I think that Dwarves in general are kinda covered by the Gunlines and Hoards threads... not really seen them played in any novel way that would be different enough to earn them a thread to their own.... but as always I'm open to persuasion.


----------



## fatbag26

Versus... Too many black orcs...


----------



## blackspine

Versus Shooting Ogres ...and the damned Mournfang.

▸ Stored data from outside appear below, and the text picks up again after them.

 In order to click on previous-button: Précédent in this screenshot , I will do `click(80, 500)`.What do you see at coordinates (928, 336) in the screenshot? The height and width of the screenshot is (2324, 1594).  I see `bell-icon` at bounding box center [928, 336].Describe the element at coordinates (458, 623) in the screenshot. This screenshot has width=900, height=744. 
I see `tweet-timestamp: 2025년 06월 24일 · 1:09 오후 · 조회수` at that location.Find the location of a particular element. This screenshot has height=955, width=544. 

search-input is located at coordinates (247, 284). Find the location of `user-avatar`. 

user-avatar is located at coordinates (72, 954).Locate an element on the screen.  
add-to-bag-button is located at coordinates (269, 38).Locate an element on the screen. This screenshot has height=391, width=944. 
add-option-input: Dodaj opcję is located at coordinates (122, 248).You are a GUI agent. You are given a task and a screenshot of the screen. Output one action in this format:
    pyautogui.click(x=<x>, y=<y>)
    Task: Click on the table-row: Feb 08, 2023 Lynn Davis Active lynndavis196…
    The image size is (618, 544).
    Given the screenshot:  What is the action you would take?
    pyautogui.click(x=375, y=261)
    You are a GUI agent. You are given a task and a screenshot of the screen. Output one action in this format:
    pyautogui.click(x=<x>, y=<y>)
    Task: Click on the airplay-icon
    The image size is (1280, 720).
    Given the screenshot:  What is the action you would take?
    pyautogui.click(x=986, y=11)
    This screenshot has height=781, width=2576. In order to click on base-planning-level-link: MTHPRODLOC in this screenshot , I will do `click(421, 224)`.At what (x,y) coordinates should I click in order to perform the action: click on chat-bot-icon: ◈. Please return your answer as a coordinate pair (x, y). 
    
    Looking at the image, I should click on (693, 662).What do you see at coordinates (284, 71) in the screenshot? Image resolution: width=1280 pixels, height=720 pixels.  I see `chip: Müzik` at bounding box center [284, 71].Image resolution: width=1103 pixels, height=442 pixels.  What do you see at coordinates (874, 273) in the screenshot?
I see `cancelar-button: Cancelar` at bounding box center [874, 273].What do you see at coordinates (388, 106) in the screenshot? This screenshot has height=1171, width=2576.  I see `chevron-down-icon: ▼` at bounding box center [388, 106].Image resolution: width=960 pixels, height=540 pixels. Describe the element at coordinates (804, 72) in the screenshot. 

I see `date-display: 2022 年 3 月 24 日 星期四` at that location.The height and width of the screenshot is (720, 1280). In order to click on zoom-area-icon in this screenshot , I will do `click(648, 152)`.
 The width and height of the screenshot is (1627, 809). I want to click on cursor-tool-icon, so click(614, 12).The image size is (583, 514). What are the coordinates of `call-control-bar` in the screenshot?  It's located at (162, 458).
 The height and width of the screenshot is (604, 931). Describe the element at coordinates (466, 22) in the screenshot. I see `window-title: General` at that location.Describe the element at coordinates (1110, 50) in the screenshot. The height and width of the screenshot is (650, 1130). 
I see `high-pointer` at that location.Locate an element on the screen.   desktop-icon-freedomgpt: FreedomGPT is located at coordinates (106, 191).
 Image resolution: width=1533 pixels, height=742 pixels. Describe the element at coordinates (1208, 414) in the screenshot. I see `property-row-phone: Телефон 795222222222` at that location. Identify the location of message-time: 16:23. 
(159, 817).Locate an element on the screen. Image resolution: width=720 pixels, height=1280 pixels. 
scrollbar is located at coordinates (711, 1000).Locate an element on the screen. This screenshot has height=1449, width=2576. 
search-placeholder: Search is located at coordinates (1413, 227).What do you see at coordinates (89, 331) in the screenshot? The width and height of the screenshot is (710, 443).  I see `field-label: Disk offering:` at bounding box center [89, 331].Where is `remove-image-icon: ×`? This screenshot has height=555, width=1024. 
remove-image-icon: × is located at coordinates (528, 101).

Ogres w/ heavens + (stonetusk? the asl template monsters?) lead belchers, charicannons....

eep.

makes double hell cannon seem fun


----------



## Tim/Steve

Versus... Ogre Gunlines

been a while since I last did a Versus.. thread. Almost forgot that they were here (shocking after the amount of time it took to organise).


----------



## Orochi

Verses Gunlines.

That'd be something I'm interested in.

And soon,

Verses *something about vampires*


----------



## Tim/Steve

Got gunlines already.... vampires may well get one if there is anything different about them (but I'll probably be the last to know, not playing much atm).


----------



## Ratvan

Versus Ethereal Units would be nice, apart from the standard magic missiles and magic weapons


----------



## Aramoro

Ethereal units are fairly simple as they are usually very expensive and they are not immune to combat resolution. In the case of Vampire Counts they get to ride the double donkey of Unstable and Ethereal so they suffer 2 wounds for every point of combat res they lose by.


----------



## Ratvan

well screw it then, that'll do me, cheers Amamoro


----------



## Mursaat

Versus the new Dark Elf Cauldron of blood and 50 witch elves spam I've been seeing a lot of lately, its becoming a issue with every player i know that runs Dark elves fielding this 1100pt block of points denial.


----------